Sea levels could also rise between 10 and 60 metres, threatening coastal areas. This summer dozens of people have died in wildfires and heat waves from the U.S. to Asia, giving the world an insight into what could lie ahead. At this point, the global temperatures are already one degree higher than pre-industrial times.
The planet at risk of entering an irreversible "hothouse" climate, scientists say.
Currently, global average temperatures are just over 1 degree Celsius above pre-industrial and rising at 0.17 degree Celsius per decade.
If the tipping points described in the report kick in, Mr Curtain said, we could enter what is described as runaway warming.
"The implications are that if we can't stop it we're in a hell of a mess".
The scientists warning comes as the Met Office said Britain's heatwave could continue for several months, with higher than average temperatures likely until October. "It would simply be unbearable for our society".
The study says that mitigating that risk would require collective global action, including a drastic transformation of "social values" and the pursuit of new technology.
More than 200 countries pledged to take action on climate change under the Paris Accord struck in 2015.
The scientific community, by and large, is in agreement that global temperatures will exceed 2C above pre-industrial levels within this century, possibly within the next few decades. However, there are no binding targets, and the USA later pulled out, dealing a blow to global efforts to form a united front against climate change.
Such processes include permafrost thaw; the loss of methane hydrates from the ocean floor; weaker land and ocean carbon sinks; the loss of Arctic summer sea ice and the reduction of Antarctic sea ice and polar ice sheets, said the report.
As Rockström explains, the "tipping elements" examined in the research "can potentially act like a row of dominoes".
"Once one is pushed over, it pushes Earth towards another".
Rockström added that stopping the "whole row of dominoes from tumbling over" will be either hard, or impossible, and that "if Hothouse Earth becomes the reality", some places on Earth will be uninhabitable.
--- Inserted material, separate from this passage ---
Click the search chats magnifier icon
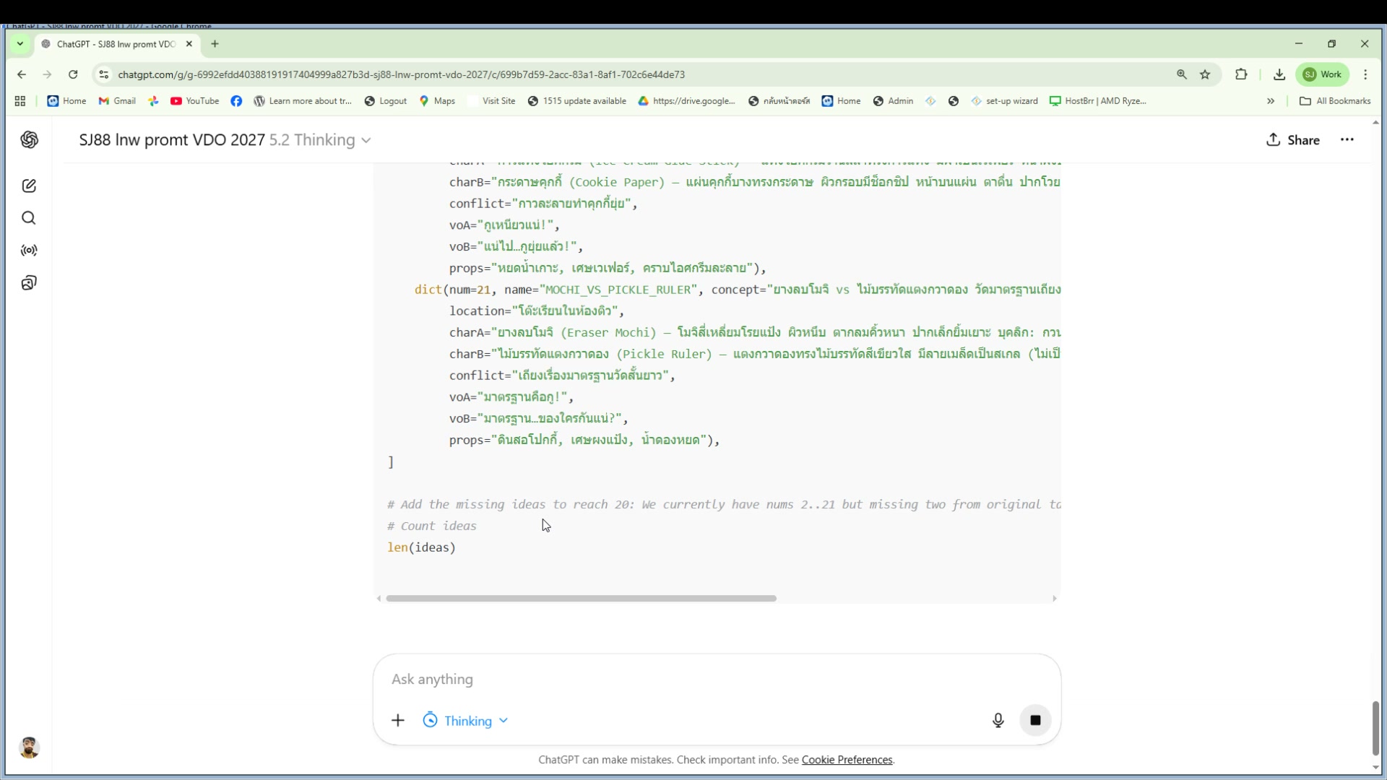This screenshot has width=1387, height=780. 29,218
With Arctic ice and glaciers melting away; increasingly powerful and frequent storms in the Atlantic and Pacific; coral reefs dying from warming oceans; record-setting wildfires in the US; unprecedented heatwaves in Europe, the Middle East, and elsewhere-climate researchers have been at the forefront of sounding the alarms about the frightening path humanity is now following.
"What this is all about is humanity is recognizing the fact that we need to manage our resources at a global level... We totally hand over our fate to an Earth system that starts rolling out of equilibrium".
Speaking about the impact of climate change, Chris Rapley, Professor of Climate Science at University College London said: "Previous research has shown that an increase in the mean global temperature of 11-12C would make more than half of the land area now occupied by humans uninhabitable".